AN earlier Cairns News report citing Family First’s Lyle Shelton as saying a Green MP’s Amanda Cohn’s private member bill to increase abortion availability in NSW hospitals was basically defeated, is partially incorrect.
We have since learned that the bill, with one of its worst amendments in place, passed the Upper House with the support of four National Party MLCs and two Liberals.
However anti-abortion protesters have claimed some success with three of four of their key amendments passed to throw out some of the bill’s worst provisions. They also added a provision for an annual data report on abortion statistics in NSW including adverse events.
Last Wednesday an estimated 10,000 Sydney people and others from as far afield as the NT and WA, rallied outside the NSW Parliament to oppose the bill. During the rally protest leader Dr Johanna Howe was informed that the vote on the second reading of the Bill was lost 24-16.
Dr Howe, a professor of law in Adelaide, had worked with Libertarian MLC John Ruddick, to introduce pro-life amendments to the bill, such as medical aid for infants who survive abortions and to outlaw sex-selective abortion. However a non-conscience, party vote by Labor and the Greens blocked Ruddick’s amendments even from debate.
Further on the negative side, Labor and the Greens successfully amended current legislation to allow nurses and midwives to perform abortion procedures including the administration of abortion drugs, up to 22 weeks. Dr Howe says these drugs, which are the cheaper option for abortions, do not only kill infants in the womb but can cause serious side effects in one of every nine such procedures.
She is urging all her supporters to call every Lower House member to block that amendment, which she says is one of the worst aspects of the bill, when the final reading is vote on this Tuesday (May 13th).
Successful for the protesters was the defeat of an amendment backed by Dr Cohn to oblige doctors exercising conscientious objection to an abortion to refer a woman to a doctor who they reasonably believe would perform the abortion. In other words, a doctor exercising conscientious objection must be override it.
A further win for the opponents of the bill was an amendment from Robert Borsak of Shooters, Fishers & Farmers Party, taking away the power of the Health Minister to direct all hospitals to facilitate abortions.
Those voting for the bill included Nationals MLCs Scott Barrett, Wes Fang, Sarah Mitchell and Nichole Overall (pictured) and two Liberals, Jaqui Munro and Natalie Ward.
These relatively young, naive MPs apparently have no idea of what constitutes conservative values, which the National Party across Australia, and some Liberals, have traditionally advocated. For Nationals to vote with the Greens and Labor on an anti-life bill will be considered a shocking betrayal to many in their base.

**Goal of the exercise**
Rewrite the report on the NSW abortion bill from "She is urging" up to and including "Tuesday (May 13th).", swapping "supporters" for "followers". The material has no role in this.

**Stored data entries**
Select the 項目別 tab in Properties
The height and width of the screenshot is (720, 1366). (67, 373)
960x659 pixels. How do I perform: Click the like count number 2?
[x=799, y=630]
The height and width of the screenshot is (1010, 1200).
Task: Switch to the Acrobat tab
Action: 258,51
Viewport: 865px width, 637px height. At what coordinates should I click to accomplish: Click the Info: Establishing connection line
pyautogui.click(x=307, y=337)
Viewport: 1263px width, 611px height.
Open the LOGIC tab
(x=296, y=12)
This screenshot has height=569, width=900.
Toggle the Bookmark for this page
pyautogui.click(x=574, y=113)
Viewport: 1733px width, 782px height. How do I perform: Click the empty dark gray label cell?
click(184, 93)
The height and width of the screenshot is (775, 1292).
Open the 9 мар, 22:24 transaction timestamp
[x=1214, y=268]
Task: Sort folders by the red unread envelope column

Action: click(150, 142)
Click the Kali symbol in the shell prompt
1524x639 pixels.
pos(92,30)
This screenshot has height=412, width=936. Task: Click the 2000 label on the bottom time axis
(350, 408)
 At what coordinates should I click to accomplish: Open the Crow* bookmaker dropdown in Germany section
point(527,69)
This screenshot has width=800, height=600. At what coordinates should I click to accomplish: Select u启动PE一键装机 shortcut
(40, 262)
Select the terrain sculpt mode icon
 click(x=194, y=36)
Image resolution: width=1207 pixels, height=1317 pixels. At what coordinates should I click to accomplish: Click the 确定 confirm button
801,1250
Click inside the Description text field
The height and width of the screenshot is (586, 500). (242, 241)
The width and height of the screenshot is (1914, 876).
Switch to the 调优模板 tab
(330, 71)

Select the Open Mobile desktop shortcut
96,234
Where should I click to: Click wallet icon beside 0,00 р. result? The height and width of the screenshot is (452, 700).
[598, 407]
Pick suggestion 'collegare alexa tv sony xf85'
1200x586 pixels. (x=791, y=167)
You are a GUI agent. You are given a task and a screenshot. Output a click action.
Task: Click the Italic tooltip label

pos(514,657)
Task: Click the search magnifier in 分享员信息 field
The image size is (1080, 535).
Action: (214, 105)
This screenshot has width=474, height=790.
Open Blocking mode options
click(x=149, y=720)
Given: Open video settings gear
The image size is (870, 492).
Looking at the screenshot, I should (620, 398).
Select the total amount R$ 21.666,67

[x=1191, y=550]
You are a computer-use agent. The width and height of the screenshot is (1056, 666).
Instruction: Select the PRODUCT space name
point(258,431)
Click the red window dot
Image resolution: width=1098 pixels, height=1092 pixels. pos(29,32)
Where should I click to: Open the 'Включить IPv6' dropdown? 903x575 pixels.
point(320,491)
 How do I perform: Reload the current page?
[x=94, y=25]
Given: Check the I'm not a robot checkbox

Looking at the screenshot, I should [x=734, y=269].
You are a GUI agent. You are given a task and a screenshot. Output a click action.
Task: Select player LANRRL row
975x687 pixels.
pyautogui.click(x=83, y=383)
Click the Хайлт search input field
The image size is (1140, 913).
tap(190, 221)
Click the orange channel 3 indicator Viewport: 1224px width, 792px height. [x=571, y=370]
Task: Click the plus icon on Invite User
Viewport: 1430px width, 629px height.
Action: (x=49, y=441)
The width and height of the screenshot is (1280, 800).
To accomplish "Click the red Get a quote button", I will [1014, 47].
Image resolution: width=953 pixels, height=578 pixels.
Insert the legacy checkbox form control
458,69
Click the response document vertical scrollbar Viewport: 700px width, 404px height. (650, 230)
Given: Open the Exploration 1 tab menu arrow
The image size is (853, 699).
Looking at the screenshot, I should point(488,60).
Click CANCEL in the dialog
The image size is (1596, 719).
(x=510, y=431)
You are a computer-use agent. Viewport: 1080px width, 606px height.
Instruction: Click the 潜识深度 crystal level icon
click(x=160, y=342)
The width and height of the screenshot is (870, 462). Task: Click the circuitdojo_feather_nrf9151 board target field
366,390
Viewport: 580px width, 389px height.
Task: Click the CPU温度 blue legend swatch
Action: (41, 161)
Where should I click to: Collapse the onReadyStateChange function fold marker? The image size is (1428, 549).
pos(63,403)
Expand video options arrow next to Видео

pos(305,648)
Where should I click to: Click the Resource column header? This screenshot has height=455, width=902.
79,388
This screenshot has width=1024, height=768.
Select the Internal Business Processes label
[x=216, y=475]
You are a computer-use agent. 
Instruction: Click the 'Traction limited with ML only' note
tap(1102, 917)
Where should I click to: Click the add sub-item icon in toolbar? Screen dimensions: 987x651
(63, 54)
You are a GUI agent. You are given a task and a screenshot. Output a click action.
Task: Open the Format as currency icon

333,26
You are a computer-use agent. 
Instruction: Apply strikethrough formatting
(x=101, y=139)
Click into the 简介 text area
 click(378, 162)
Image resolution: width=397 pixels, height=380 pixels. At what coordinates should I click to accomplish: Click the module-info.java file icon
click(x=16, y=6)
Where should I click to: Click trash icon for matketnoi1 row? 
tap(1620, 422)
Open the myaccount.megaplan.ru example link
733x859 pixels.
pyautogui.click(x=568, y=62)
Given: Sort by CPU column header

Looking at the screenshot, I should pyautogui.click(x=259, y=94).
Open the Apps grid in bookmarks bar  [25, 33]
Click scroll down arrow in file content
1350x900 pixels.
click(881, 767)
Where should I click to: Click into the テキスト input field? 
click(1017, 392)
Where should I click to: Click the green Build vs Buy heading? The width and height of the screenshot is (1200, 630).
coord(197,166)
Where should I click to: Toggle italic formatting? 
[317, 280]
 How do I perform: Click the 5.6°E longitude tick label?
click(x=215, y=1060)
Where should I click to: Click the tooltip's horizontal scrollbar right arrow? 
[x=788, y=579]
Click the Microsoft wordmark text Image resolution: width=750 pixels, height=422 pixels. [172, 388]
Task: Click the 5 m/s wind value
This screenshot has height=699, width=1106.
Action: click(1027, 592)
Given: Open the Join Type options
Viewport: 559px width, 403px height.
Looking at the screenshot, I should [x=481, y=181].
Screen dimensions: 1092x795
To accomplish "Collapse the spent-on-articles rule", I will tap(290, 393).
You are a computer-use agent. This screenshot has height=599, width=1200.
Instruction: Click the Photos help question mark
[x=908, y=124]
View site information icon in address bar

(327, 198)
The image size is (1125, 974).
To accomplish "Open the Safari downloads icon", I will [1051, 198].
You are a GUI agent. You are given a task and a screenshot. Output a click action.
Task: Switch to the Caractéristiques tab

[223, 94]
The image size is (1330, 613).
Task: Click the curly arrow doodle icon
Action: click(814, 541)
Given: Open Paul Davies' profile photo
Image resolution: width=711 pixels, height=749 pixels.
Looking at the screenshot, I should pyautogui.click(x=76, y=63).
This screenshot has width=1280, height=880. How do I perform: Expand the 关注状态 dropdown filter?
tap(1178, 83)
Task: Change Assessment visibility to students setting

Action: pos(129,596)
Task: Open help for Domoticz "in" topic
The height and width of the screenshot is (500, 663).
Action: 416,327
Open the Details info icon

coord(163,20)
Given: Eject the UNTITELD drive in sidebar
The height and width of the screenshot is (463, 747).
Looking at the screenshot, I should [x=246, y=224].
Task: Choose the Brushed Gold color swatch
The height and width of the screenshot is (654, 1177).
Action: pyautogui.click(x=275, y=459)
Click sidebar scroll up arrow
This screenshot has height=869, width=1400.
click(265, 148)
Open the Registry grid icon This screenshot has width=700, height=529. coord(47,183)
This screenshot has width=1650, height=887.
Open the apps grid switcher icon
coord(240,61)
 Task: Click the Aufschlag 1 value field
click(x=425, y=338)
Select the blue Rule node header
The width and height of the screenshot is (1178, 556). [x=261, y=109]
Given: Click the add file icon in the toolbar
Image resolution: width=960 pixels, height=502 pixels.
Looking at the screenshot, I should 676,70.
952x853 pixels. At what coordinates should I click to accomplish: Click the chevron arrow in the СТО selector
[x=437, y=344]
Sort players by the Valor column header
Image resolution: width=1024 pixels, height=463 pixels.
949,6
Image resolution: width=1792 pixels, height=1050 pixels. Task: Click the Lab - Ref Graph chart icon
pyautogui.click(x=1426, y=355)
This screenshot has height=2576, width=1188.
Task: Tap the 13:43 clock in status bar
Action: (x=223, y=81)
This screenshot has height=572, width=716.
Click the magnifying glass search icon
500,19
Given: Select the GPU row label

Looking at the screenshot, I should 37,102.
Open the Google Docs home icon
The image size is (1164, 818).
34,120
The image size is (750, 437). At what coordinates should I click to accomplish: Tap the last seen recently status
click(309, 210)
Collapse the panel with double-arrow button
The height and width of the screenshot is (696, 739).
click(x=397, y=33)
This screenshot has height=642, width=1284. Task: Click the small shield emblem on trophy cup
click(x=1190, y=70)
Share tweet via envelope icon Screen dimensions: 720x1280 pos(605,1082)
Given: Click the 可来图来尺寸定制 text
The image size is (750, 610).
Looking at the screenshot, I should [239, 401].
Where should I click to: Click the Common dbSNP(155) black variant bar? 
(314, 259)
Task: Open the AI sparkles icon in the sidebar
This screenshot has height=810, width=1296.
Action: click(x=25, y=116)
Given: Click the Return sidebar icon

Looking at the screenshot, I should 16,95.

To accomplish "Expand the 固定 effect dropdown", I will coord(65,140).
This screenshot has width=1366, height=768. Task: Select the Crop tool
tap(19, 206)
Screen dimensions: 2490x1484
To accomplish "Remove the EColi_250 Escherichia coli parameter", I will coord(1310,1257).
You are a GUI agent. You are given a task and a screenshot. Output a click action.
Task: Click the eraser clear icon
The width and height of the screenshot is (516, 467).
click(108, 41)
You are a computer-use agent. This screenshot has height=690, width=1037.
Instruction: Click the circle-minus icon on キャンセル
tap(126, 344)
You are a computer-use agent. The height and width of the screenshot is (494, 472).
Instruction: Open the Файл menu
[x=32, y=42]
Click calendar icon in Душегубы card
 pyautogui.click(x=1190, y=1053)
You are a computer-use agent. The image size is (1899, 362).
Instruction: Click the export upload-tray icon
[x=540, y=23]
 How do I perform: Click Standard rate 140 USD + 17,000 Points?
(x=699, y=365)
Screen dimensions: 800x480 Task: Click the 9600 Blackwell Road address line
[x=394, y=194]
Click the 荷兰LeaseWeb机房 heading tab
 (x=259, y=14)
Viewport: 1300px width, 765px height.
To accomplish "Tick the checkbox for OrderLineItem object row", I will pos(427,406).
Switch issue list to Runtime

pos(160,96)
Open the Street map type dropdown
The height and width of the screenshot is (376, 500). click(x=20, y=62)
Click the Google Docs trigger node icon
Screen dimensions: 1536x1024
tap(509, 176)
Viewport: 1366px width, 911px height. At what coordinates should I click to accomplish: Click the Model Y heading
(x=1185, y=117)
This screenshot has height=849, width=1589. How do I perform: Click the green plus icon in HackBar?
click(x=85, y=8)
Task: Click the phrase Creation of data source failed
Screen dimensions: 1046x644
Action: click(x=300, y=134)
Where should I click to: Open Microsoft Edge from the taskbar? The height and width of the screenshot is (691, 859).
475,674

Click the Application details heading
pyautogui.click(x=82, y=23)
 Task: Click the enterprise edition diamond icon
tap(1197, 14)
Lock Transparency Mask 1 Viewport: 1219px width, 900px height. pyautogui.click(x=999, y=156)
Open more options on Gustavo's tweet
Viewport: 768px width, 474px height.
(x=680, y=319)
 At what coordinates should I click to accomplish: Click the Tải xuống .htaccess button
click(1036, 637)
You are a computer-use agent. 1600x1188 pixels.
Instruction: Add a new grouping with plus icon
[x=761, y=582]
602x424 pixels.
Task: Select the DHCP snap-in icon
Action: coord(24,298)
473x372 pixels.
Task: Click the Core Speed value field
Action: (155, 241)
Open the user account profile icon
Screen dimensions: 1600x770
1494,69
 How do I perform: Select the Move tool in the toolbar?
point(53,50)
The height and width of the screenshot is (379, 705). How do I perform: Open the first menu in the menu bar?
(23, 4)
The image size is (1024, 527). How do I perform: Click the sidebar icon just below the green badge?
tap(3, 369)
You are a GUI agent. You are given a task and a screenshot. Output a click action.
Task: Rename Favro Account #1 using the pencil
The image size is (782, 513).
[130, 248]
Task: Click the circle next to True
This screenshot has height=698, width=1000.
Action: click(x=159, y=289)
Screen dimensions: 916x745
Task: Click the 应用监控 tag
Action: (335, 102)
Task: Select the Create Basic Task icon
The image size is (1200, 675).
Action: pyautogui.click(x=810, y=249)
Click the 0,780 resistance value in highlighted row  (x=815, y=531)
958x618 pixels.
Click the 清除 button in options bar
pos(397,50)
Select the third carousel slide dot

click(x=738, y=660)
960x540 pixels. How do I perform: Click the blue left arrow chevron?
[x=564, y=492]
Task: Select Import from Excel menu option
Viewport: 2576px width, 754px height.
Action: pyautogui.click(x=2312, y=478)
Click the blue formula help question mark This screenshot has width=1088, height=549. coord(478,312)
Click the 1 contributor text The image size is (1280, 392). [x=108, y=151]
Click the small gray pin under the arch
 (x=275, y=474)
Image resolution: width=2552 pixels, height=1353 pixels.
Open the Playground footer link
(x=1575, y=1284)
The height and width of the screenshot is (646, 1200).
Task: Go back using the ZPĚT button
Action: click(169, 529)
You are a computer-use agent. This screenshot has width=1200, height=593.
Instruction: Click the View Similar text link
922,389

**Response to this exercise**
She is urging all her followers to call every Lower House member to block that amendment, which she says is one of the worst aspects of the bill, when the final reading is vote on this Tuesday (May 13th).